═════ Stored data ═════

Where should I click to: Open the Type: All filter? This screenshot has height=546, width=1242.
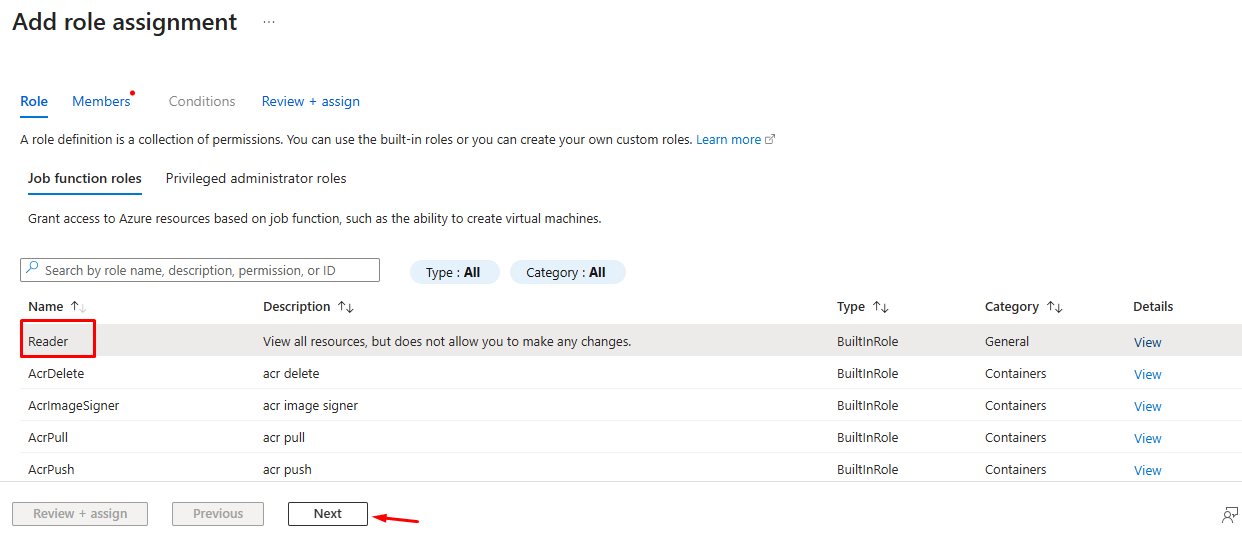(454, 272)
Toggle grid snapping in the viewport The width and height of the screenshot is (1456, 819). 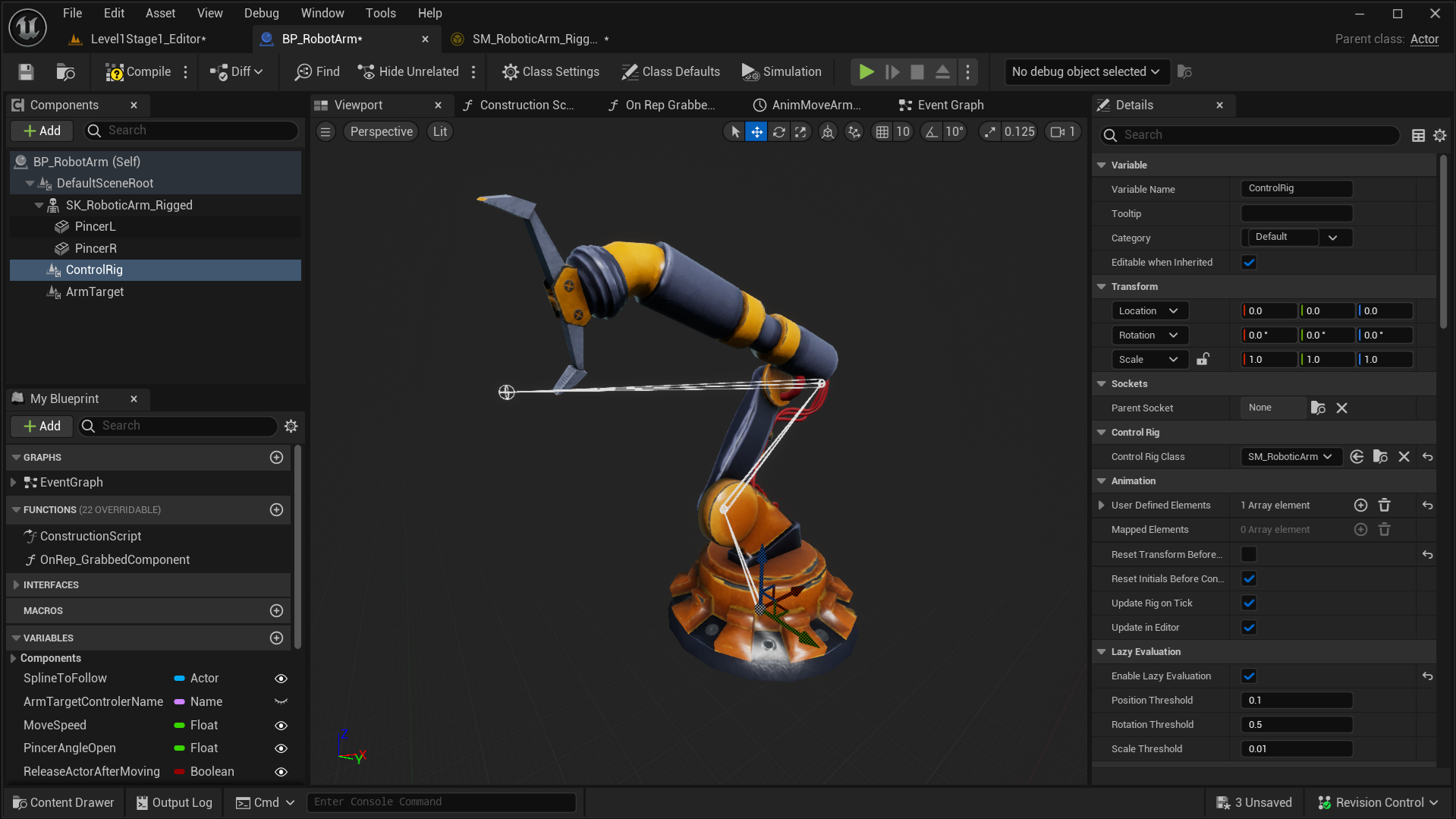coord(882,131)
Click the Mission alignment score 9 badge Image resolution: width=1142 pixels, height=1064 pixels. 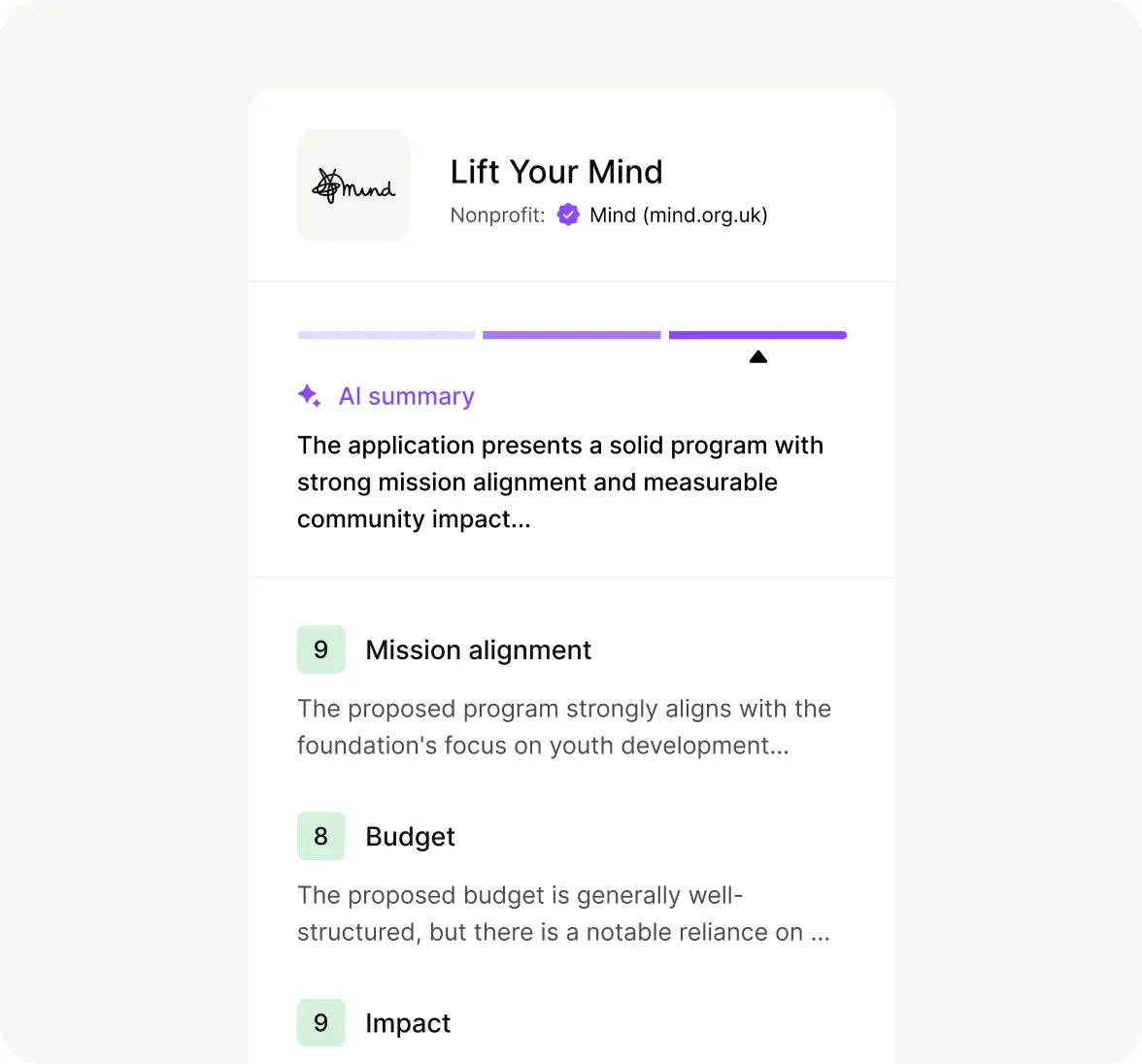coord(320,649)
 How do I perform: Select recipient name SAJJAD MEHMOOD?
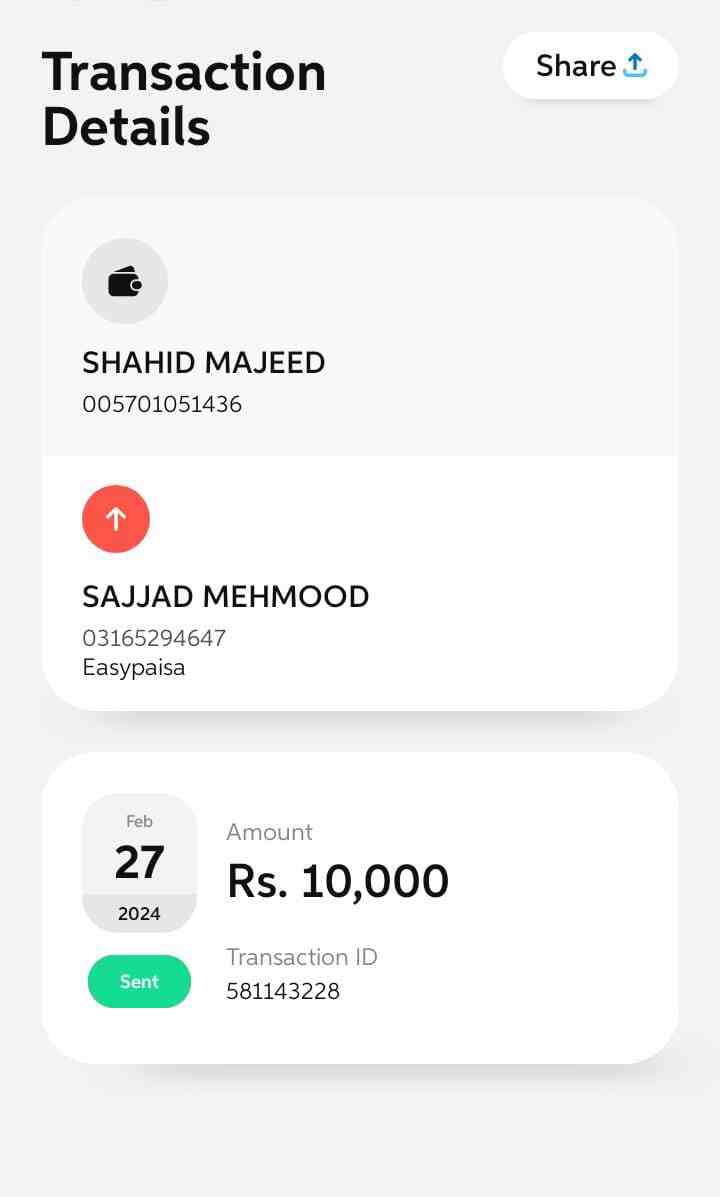(226, 597)
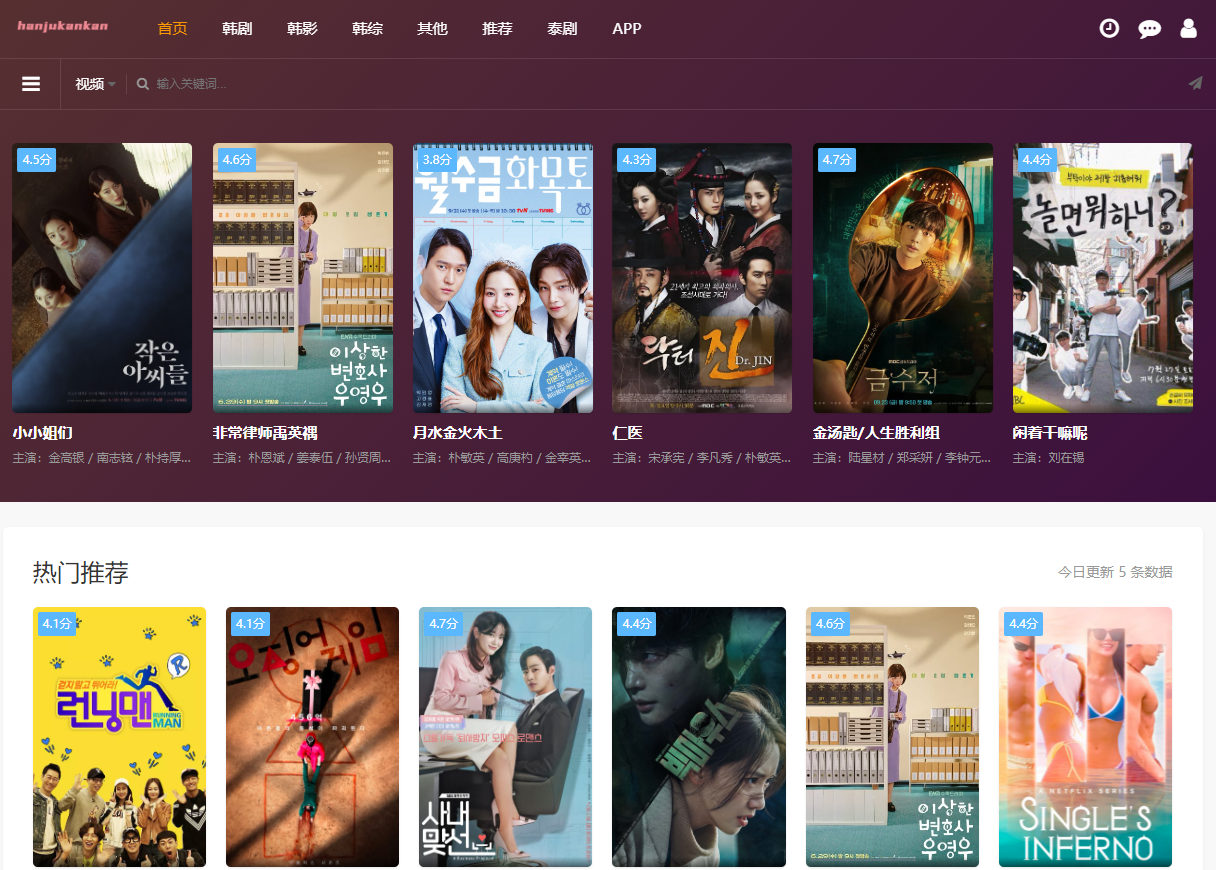
Task: Open the 韩影 menu item
Action: pos(302,29)
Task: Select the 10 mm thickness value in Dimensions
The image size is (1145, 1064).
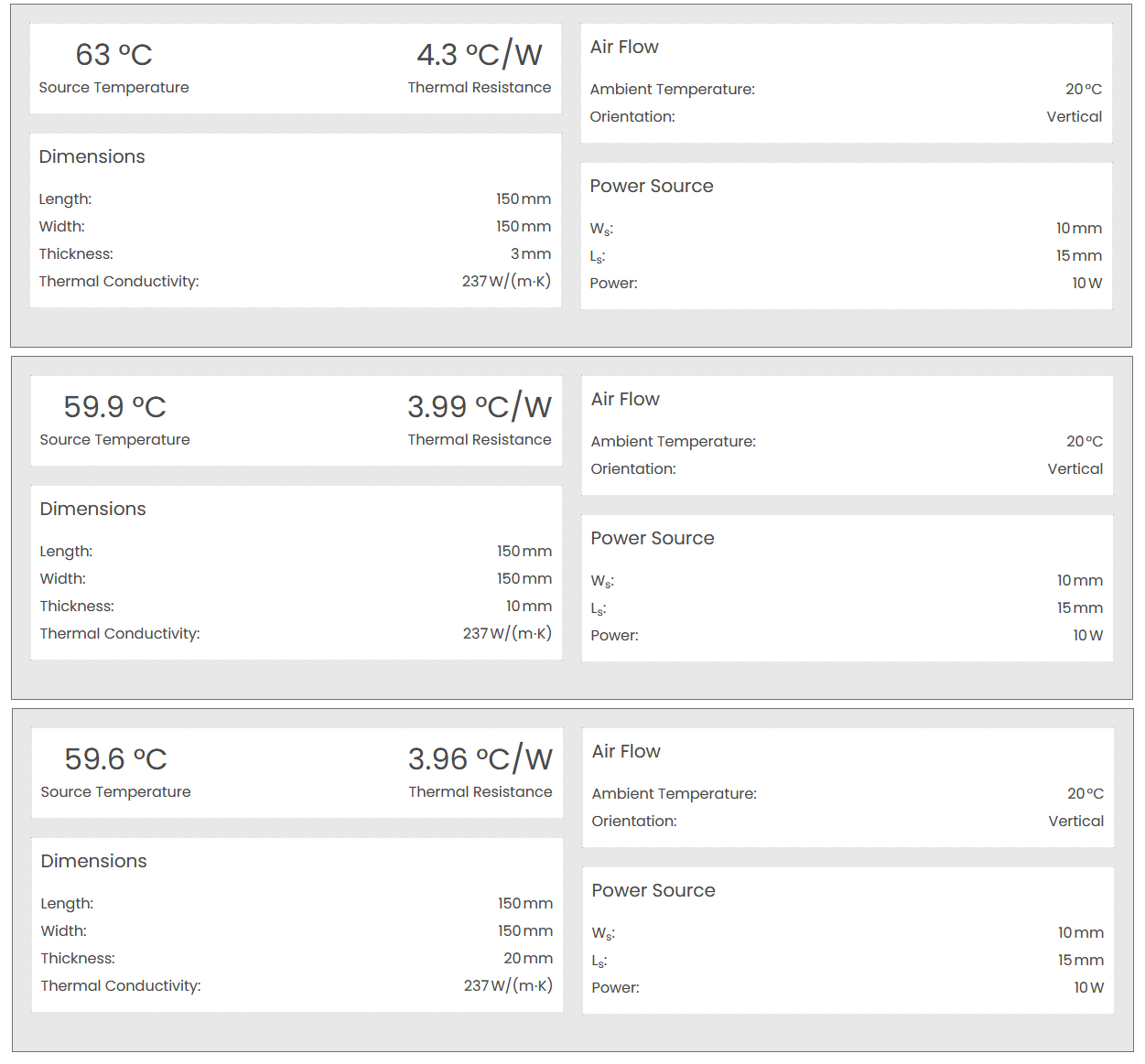Action: click(528, 607)
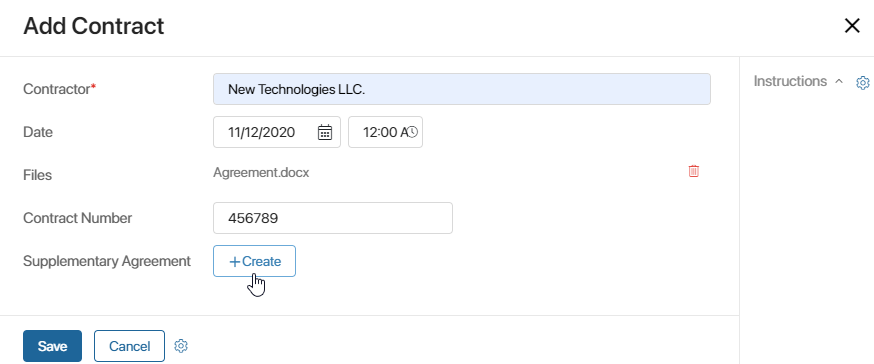The height and width of the screenshot is (364, 874).
Task: Select the Contractor field with New Technologies LLC.
Action: pos(462,89)
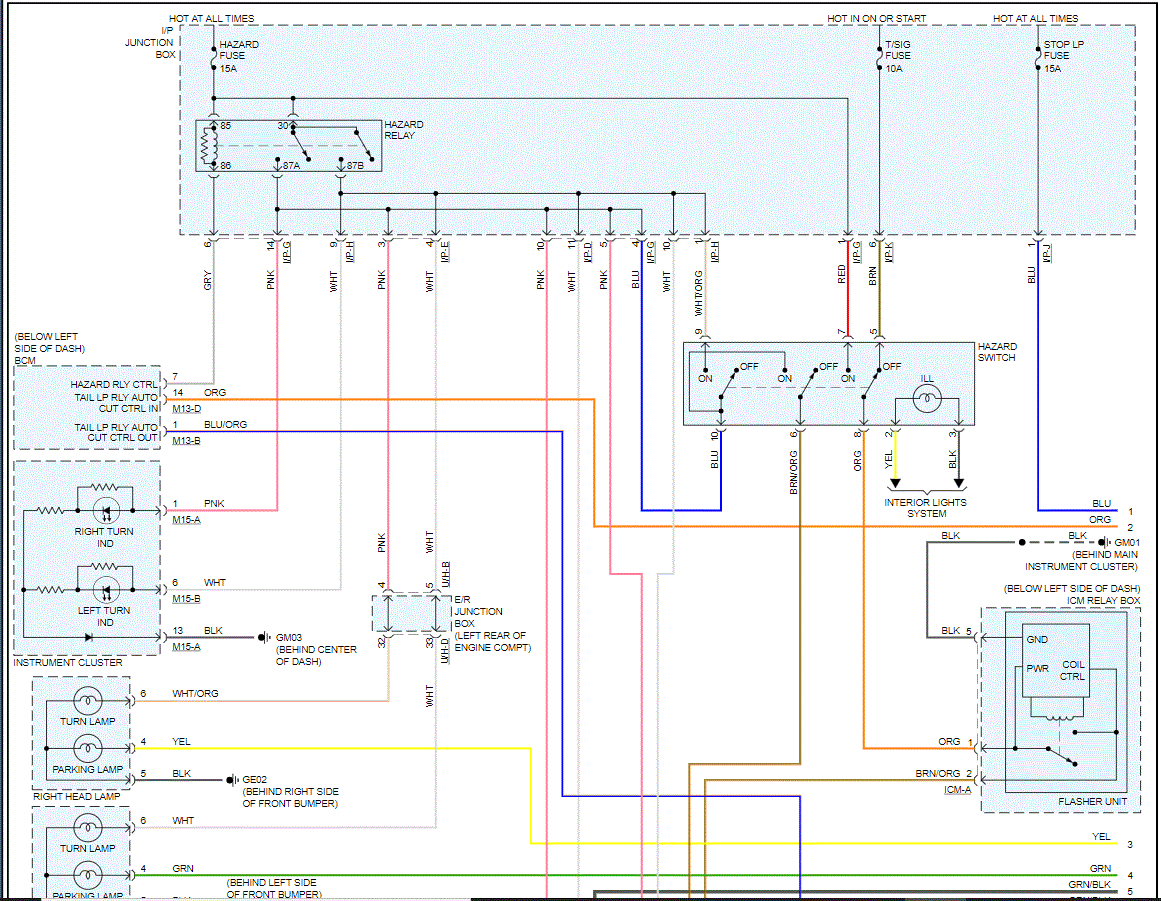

═════

Task to carry out - An exact copy is required of the lines from the one holding "Task: Select the 10" to the end of the entries above, both included; no pictures belong in it.

Result for this exercise -
Task: Select the 10 mm thickness value in Dimensions
The image size is (1145, 1064).
Action: click(528, 607)
The height and width of the screenshot is (364, 874).
Task: Select the Contractor field with New Technologies LLC.
Action: pos(462,89)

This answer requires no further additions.